* _WHAT TO WORK ON_
From the entries underneath, give the number of lines holding the word "dimensions", without any other words.

Pixel coordinate grounding data

===

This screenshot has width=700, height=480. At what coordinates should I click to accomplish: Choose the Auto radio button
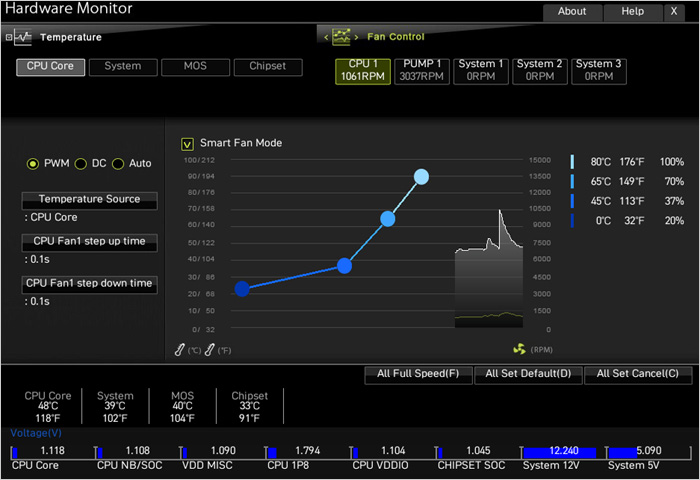coord(118,164)
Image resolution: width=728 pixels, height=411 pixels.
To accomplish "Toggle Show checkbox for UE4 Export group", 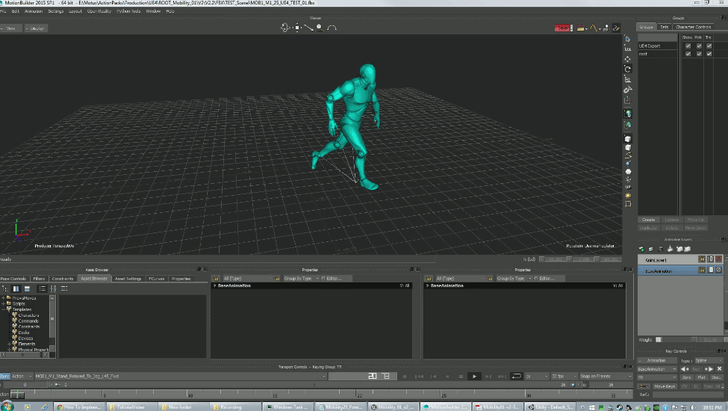I will coord(688,45).
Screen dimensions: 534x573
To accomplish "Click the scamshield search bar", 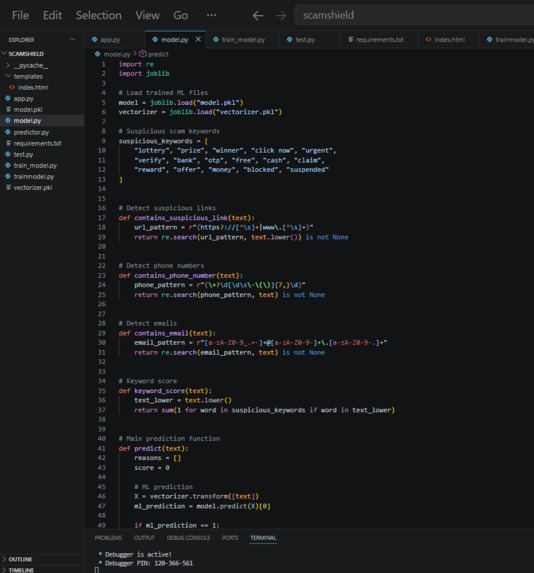I will coord(414,15).
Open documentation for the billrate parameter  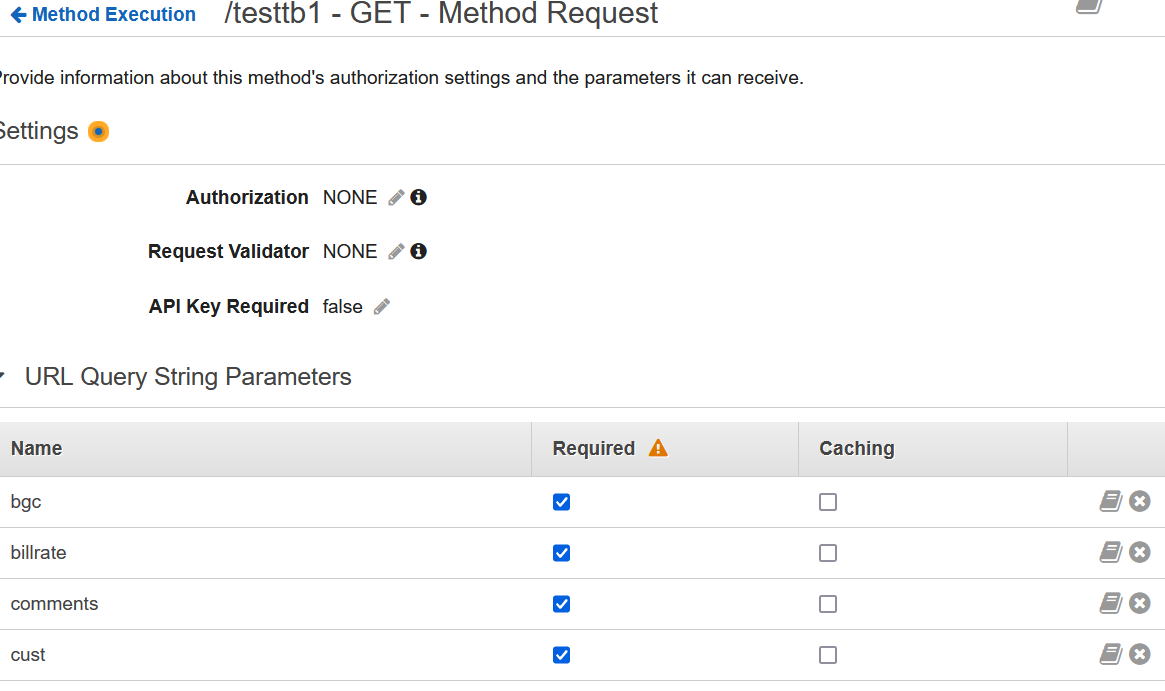(1110, 552)
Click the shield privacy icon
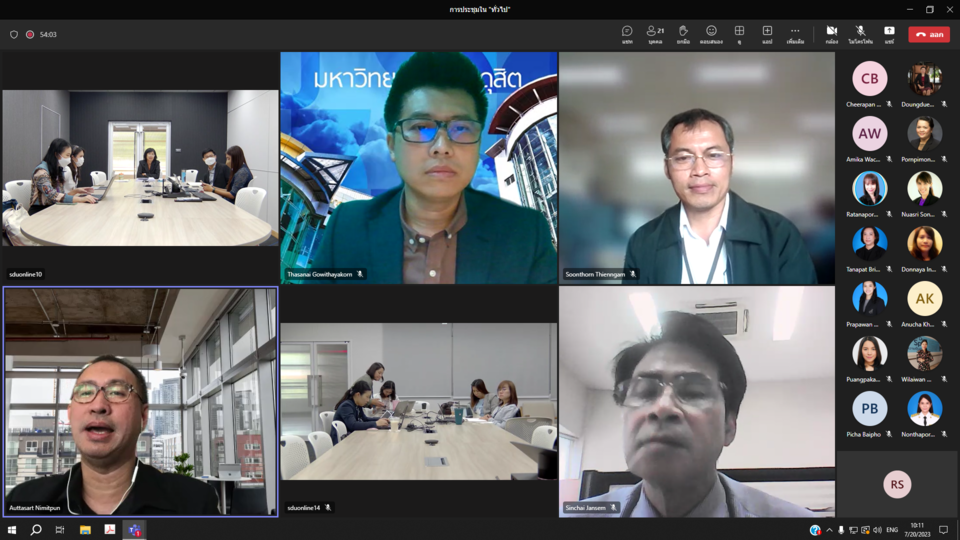 [x=14, y=34]
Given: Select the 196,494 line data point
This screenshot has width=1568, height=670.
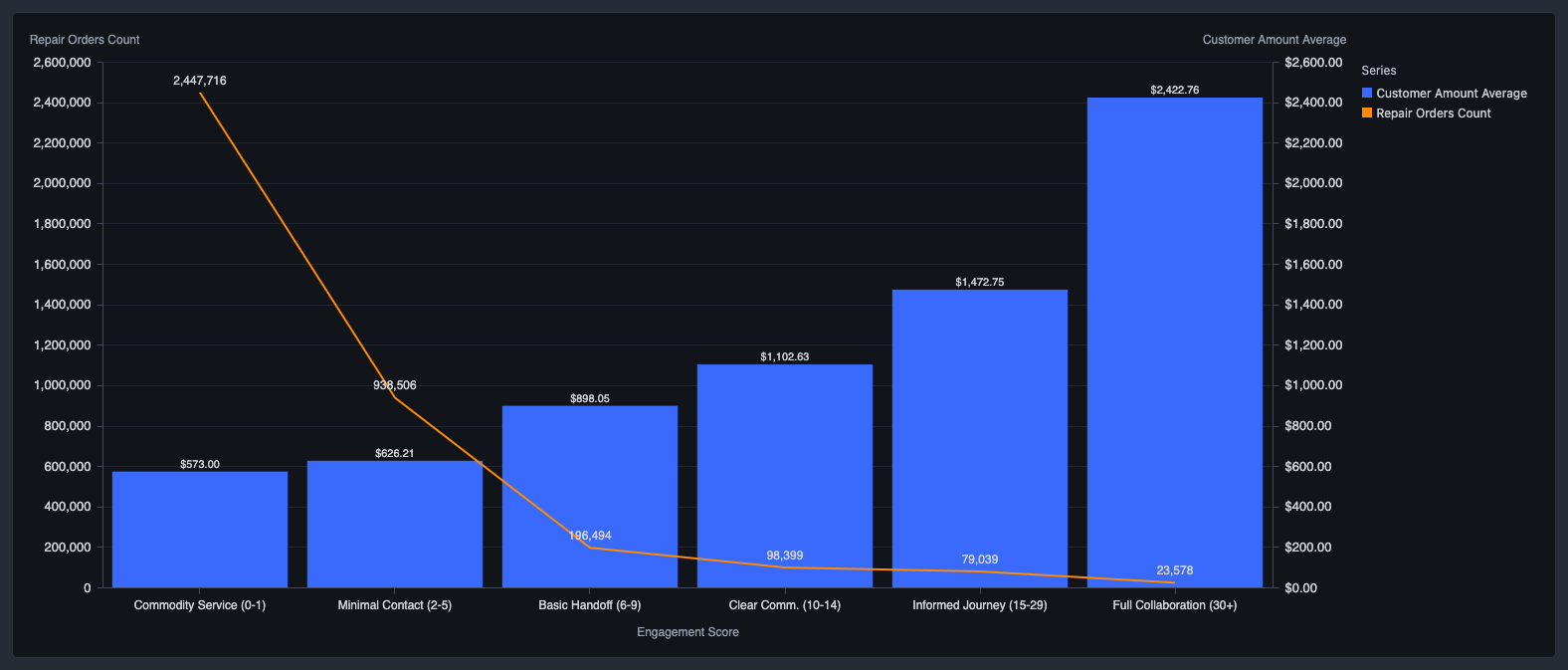Looking at the screenshot, I should click(x=590, y=547).
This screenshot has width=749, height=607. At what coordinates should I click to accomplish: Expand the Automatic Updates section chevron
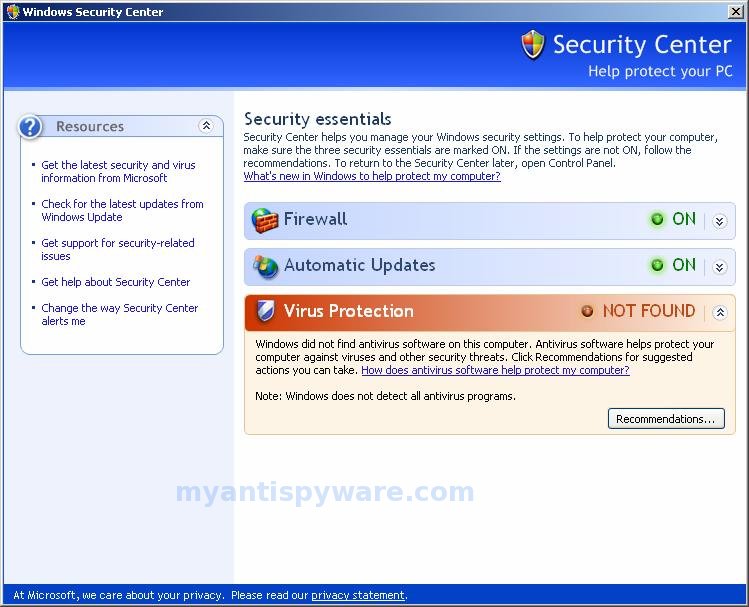tap(719, 267)
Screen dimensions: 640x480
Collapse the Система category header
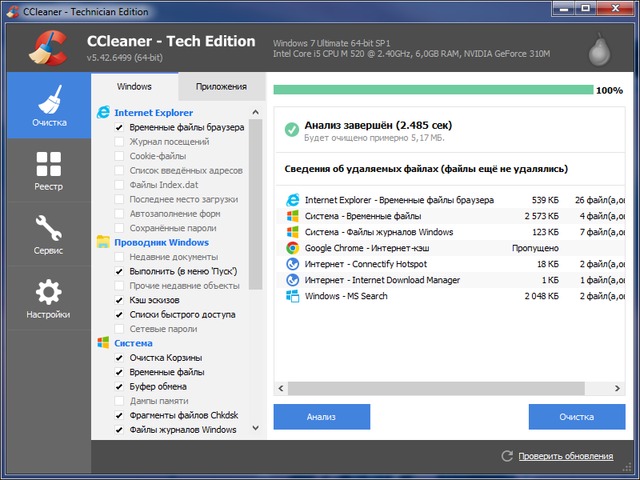(x=133, y=343)
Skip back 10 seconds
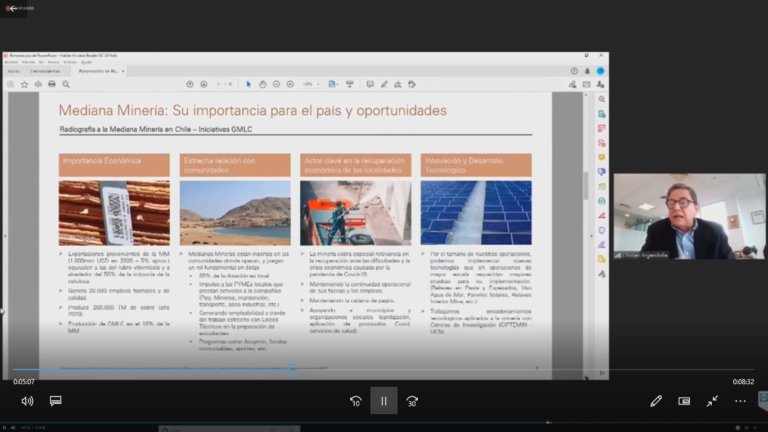 coord(355,401)
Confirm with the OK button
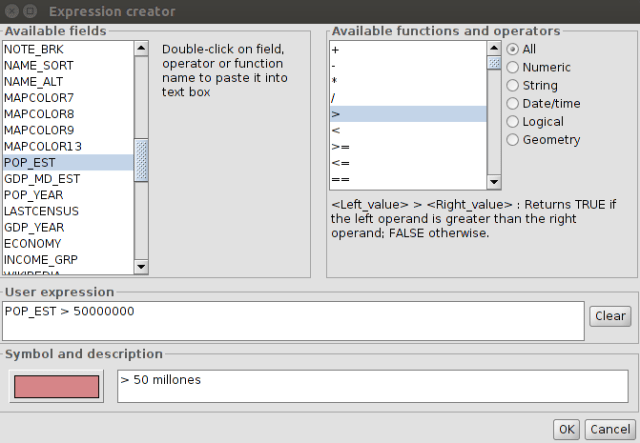The width and height of the screenshot is (640, 443). click(567, 429)
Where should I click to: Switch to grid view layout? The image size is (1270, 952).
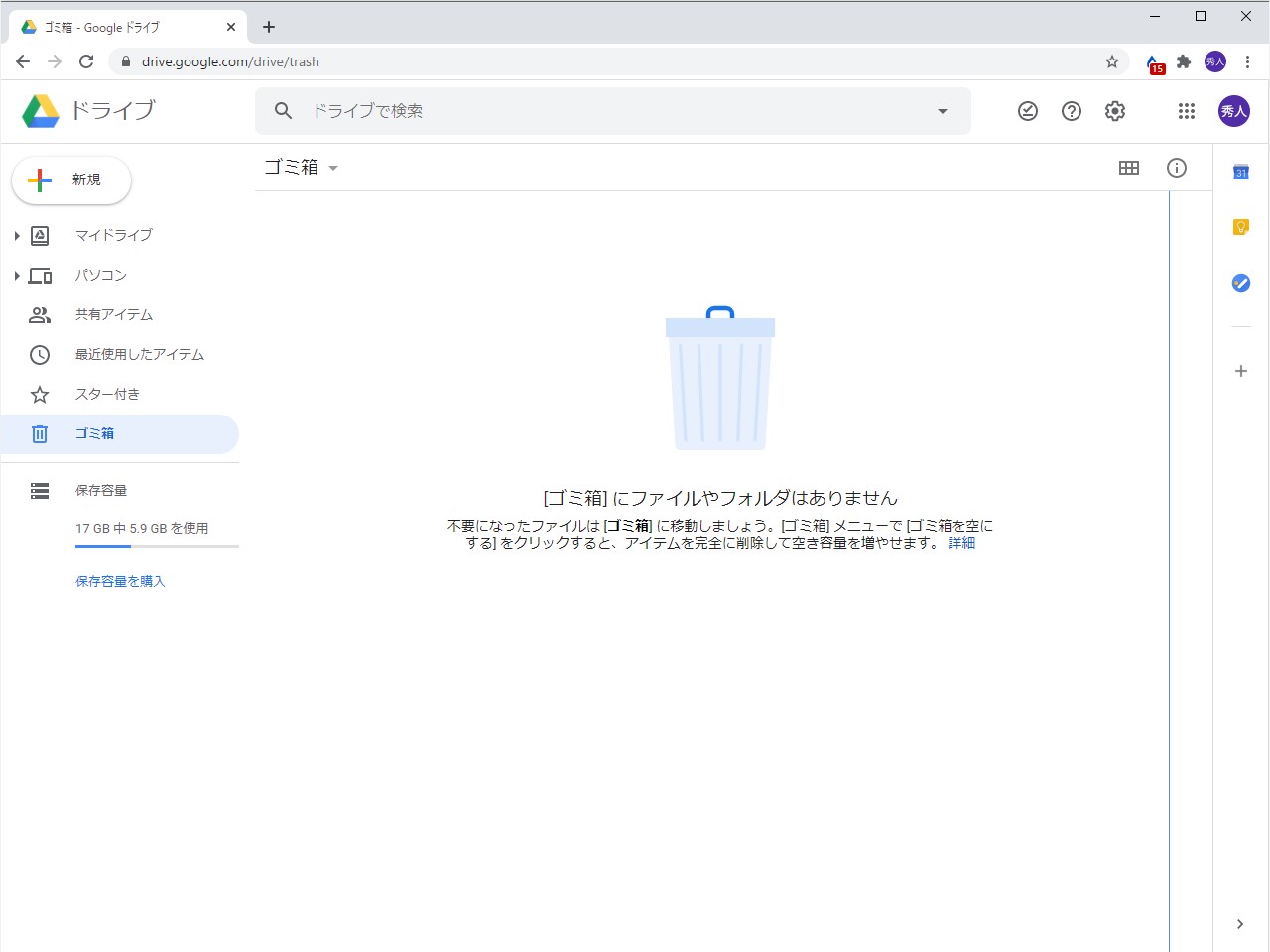[x=1128, y=167]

===

* _PROBLEM SOLUTION_
2